Generationals released their debut album, Con Law, in July 2009 on the Park the Van label. Joyner and Widmer wrote the music and recorded the album with studio manager Dan Black. 
Mark Deming of Allmusic said the album's songs "are good enough to not suffer in comparison to the vintage acts they so clearly love, and that's why this debut is worthwhile, even if you're not nostalgic for the era of the sideways haircut." 
Andy Gensler of T: The New York Times Style Magazine called the album a "delectable debut" that "shimmers with the music of the British Invasion, Stax soul, Wall of Sound production, 1950s doo-wop and California-dreaming jangle filtered through a contemporary indie-rock lens." 
Spin's Jon Young said that although the duo's "cheery facade ultimately doesn't overcome the gnawing desperation, Con Law is good, neurotic fun." 
In a review of the band's song "When They Fight, They Fight," Zach Kelly of Pitchfork Media said of the band's style: "It comes as kind of a pleasant surprise to hear a band from N.O. sound this bright and enraptured in life's simple joys. But man, does this thing flirt with overdoing it."

"When They Fight, They Fight" was featured in a 2009 Bloomingdales holiday commercial. Another song, "Faces in the Dark," was featured on a season 3 episode of Chuck. "Exterior Street Day" was featured in a television commercial for Reese's Peanut Butter Cups at the end of 2010. 
Non-album track "Either Way" was featured as the opening credit song during the 2010 comedy film Going the Distance. The pair have completed several tours covering much of the U.S., and have opened for such bands as Broken Social Scene and Two Door Cinema Club.

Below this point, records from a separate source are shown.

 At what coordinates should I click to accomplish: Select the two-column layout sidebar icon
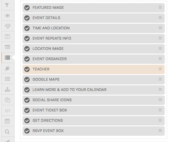(7, 37)
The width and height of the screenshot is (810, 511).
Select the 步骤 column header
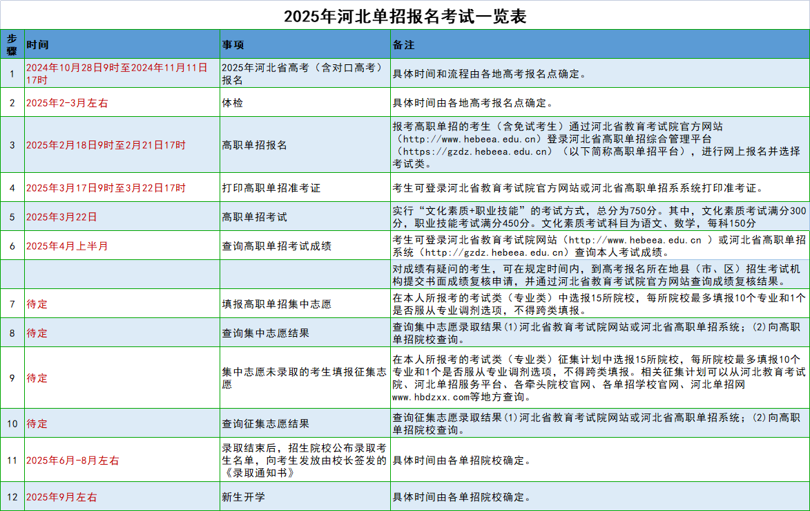point(12,44)
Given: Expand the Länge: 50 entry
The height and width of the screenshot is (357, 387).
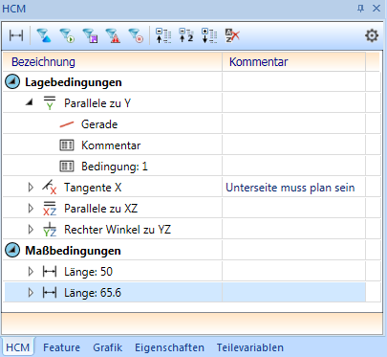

Generationals released an extended play titled Trust in November 2010. The title track was featured as a "Pick of the Week" by Starbucks Coffee in January 2011. The track "When They Fight, They Fight" is featured in the Farrelly brothers movie Hall Pass in 2011 and also in a 2012 episode of Suits.

The song was used for an advert for the Amazon Kindle in 2012 in the UK and Germany.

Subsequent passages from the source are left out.